## [WHAT IS EXPECTED]
Can you write out the passage from the comments on old cookbooks below, starting at "ps Lose the" and ending at "not making supper.", word for word?

## [EXCERPT PROVIDED]

Filed under: humor, Non-Work

9 Responses

  1. meg says:

    Loves me the old cookbooks. Best place to get ’em? Estate sales, yard sales, garage sales, whatever they are called, that’s where the cookbooks are to be found. I have more cookbooks than any human needs, but you never know when you will need a recipe for “Frieda’s Ham and Endives Au Gratin” from the 1963 edition of the Good Housekeeping Cookbook.

  2. Anonymous says:

    I have a cookbook for the 40’s or so, that has recipes for large groups, such as “How to cook an Elephant for 300 dinner guests” Don’t think I ever try that one though.

  3. Stan says:

    I love old cookbooks, too. I have a 1940s-era _Joy of Cooking_ that has lots of things in it that are not considered fit for the modern edition. I like that a lot.

  4. geekhiker says:

    I hope I’ll be invited over to the fancy dinner-party I know you’ll be throwing shortly to show off your mastery of cooking on crutches. Or, at the very least, that you’ll post pictures.

    Wait: “Cooking on Crutches”. I sense a book deal in the making!

  5. pawsinsd says:

    I had a really old copy of Mrs. Beeton’s, that in its first third or quarter talked about how to manage one’s kitchen and household staff, and how many household staff one should have.

    Julia’s books sat on my shelf (sadly for the past three months in storage) and many of my cooking school recipes were from Simone Beck, one of the authors of both “Mastering…” books.

    Have a cognac or sherry (saving 3T for the dish) and make Julia’s French Onion Soup. She only makes it sound scary. If you make it once you’ll realize it only needs some time and love to coax the flavor out of the onions. Low-sodium beef broth (in a box), stale French bread made into croutons and Gruyere cheese in the right bowls and you and your loved one will be in paradise. With a green salad, of course.

    Bon appetit! Dee

    ps Lose the crutches

  6. Charli says:

    I have three cookbooks of which I use not a one:

    Encyclopedia of Creative Cooking (I would buy this book no matter what city I moved to – 200 recipies w/800 photos)
    400 Sauces
    Juice Book

    Say the word and I’ll mail them to you. I’ve been cooking for my family for such a long time, if I can’t fry it, boil it, or grill it within 15 minutes, I’m not making supper.

  7. Bob says:

    “Somebody fetch me a .22 rifle and a set of hiking crutches and dinner’s on me.”

    Possibly one of the bestest lines ever written.

  8. Hugo Fuchs says:

    Damn! I wish I knew they were edible, They’ve shown up occasionally on the lawn for the last few years.

## [RECORD EXCERPTS]
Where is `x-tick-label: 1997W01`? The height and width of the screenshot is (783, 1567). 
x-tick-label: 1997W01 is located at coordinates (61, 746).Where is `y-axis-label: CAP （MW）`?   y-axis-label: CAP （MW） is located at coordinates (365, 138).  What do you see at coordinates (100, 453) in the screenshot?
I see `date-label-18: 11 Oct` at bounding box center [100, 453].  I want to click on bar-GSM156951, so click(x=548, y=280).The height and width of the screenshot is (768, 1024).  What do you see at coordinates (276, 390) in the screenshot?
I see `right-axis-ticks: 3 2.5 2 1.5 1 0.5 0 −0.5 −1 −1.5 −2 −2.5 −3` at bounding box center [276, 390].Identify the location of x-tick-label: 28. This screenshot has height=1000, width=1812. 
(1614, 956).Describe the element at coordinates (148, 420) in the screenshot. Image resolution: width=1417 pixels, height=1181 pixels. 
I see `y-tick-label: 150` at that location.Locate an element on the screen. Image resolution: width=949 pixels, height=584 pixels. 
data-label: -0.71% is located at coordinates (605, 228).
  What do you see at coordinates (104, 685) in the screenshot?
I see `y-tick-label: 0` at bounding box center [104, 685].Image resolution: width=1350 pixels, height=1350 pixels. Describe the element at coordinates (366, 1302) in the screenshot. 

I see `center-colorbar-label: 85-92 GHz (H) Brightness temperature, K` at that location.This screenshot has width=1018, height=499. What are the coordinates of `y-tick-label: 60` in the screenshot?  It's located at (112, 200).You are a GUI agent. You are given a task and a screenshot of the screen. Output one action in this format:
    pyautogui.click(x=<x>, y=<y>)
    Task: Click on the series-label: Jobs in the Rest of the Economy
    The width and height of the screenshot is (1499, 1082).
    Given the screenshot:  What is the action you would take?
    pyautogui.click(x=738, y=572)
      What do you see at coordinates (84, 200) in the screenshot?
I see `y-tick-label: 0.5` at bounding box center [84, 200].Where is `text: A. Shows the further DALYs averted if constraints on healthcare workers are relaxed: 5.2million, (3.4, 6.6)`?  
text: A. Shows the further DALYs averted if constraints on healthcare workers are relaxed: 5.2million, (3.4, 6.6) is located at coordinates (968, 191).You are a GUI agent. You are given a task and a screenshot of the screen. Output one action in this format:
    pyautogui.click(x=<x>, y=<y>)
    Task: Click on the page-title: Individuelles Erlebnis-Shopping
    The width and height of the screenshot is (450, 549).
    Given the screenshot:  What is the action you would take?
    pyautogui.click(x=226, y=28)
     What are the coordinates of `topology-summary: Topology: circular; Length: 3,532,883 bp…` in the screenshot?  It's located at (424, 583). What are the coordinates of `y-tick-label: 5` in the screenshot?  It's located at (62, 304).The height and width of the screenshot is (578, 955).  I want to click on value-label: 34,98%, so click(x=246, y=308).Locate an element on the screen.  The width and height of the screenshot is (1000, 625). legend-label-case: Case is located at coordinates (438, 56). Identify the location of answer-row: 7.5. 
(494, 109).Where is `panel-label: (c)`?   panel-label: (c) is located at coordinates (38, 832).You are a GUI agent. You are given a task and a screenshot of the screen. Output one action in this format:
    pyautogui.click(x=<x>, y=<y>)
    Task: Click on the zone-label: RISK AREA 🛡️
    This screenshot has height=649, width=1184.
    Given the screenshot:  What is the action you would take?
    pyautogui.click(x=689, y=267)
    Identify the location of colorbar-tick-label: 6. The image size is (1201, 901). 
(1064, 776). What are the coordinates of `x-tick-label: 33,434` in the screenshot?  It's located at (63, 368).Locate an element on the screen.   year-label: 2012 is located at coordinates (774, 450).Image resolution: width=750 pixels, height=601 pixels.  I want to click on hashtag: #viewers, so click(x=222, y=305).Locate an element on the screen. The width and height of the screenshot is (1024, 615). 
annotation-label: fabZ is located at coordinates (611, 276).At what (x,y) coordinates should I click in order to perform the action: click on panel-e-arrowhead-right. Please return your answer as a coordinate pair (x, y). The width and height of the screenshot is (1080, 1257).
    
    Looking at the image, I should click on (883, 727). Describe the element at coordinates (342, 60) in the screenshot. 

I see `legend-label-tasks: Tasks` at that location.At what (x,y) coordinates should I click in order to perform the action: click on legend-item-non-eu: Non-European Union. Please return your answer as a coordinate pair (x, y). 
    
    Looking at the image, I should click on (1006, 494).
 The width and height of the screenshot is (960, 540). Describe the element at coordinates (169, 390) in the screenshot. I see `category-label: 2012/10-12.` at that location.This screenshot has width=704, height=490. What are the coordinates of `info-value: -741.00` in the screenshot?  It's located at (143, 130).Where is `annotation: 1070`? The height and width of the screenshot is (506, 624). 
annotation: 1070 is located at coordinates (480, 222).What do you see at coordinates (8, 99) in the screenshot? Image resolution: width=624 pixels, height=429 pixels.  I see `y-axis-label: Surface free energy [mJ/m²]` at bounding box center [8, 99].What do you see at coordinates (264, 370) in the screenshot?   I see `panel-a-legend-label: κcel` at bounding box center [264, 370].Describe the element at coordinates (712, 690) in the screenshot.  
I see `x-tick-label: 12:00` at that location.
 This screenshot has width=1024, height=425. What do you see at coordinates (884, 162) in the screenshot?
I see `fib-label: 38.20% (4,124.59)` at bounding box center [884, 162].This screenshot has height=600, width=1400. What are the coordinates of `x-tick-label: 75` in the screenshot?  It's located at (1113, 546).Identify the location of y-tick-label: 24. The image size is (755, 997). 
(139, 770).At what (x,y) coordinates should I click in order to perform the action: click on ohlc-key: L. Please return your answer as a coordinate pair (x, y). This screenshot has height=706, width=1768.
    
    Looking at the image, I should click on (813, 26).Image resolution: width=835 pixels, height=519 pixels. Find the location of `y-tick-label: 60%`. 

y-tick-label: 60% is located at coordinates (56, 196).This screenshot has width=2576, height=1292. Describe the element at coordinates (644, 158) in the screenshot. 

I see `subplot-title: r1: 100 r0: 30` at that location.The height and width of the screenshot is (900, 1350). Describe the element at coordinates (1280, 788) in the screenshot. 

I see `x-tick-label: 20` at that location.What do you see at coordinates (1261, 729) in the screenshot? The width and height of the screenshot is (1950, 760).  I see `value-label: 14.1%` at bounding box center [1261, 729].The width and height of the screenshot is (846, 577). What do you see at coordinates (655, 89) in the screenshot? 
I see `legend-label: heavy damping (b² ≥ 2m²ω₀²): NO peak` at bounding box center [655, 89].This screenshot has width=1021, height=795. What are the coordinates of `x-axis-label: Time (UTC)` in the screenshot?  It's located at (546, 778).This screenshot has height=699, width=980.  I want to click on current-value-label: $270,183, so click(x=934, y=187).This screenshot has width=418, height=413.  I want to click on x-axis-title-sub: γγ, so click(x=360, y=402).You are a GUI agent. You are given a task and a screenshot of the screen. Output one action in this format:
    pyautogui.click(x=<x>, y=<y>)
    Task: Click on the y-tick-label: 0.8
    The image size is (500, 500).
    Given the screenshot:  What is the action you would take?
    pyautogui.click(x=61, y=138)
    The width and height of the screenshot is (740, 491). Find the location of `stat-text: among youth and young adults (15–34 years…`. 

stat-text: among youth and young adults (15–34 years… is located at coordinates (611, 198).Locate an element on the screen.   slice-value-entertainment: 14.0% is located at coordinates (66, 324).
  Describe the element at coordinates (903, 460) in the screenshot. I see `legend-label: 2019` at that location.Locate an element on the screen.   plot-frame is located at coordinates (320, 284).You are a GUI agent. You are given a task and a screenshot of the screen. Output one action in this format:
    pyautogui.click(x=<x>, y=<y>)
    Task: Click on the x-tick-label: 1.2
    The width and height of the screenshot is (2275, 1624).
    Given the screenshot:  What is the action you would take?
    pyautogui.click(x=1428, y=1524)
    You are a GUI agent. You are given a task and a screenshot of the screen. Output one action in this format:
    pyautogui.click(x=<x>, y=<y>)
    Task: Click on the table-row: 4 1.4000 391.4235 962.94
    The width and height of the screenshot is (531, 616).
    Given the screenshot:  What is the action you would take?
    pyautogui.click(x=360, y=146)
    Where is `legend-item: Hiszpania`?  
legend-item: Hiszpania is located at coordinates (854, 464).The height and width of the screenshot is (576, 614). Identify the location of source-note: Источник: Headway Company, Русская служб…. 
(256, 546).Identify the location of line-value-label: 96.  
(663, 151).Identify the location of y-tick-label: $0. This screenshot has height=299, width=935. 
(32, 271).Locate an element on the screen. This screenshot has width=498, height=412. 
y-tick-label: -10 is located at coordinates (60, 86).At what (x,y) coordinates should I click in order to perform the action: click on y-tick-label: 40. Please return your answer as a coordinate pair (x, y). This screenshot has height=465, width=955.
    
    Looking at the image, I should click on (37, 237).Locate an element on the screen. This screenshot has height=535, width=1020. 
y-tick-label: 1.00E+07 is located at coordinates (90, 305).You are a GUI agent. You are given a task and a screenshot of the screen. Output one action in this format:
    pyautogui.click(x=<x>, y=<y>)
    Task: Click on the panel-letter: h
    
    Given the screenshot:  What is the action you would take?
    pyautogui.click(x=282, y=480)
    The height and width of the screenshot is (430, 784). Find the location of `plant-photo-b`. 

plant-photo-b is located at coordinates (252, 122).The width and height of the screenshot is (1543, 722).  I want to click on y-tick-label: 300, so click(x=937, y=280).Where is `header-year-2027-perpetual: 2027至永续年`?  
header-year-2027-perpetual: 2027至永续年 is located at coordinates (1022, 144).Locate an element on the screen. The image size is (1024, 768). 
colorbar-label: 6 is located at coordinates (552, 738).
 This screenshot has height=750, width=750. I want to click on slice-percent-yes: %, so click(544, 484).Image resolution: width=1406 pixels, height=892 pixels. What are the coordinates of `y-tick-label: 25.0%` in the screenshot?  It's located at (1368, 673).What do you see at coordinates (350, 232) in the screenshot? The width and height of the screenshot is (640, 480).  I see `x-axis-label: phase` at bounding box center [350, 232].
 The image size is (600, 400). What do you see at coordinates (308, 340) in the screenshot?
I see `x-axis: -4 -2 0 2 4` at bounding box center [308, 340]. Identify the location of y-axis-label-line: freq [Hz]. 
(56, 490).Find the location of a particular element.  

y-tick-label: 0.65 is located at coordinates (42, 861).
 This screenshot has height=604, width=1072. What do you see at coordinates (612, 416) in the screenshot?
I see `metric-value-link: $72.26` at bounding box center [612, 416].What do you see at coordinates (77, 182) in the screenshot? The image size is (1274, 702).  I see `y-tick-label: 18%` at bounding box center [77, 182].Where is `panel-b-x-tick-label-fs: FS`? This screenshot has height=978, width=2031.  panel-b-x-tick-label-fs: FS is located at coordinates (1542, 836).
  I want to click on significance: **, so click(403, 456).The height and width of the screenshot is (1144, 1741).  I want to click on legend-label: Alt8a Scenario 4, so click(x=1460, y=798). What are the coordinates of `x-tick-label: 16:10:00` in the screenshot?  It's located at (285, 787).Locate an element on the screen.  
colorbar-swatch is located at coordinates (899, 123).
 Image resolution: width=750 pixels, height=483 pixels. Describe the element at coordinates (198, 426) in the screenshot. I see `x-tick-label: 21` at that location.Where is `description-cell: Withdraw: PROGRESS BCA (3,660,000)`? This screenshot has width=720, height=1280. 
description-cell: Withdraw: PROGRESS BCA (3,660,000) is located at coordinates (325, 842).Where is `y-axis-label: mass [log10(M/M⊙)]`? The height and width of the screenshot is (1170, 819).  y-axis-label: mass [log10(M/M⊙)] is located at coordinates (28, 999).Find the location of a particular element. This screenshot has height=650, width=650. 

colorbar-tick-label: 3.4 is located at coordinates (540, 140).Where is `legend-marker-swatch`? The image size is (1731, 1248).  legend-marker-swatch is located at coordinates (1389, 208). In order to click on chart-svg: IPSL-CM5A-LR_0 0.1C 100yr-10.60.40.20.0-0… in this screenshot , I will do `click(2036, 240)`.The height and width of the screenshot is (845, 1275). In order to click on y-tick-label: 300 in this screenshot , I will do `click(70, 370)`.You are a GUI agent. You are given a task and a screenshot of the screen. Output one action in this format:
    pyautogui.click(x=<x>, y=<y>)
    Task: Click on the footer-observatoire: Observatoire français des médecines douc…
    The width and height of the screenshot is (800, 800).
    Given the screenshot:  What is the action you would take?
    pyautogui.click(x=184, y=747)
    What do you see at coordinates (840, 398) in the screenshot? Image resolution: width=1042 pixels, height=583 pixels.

## [WRITTEN ANSWER]
ps Lose the crutches

  6. Charli says:

    I have three cookbooks of which I use not a one:

    Encyclopedia of Creative Cooking (I would buy this book no matter what city I moved to – 200 recipies w/800 photos)
    400 Sauces
    Juice Book

    Say the word and I’ll mail them to you. I’ve been cooking for my family for such a long time, if I can’t fry it, boil it, or grill it within 15 minutes, I’m not making supper.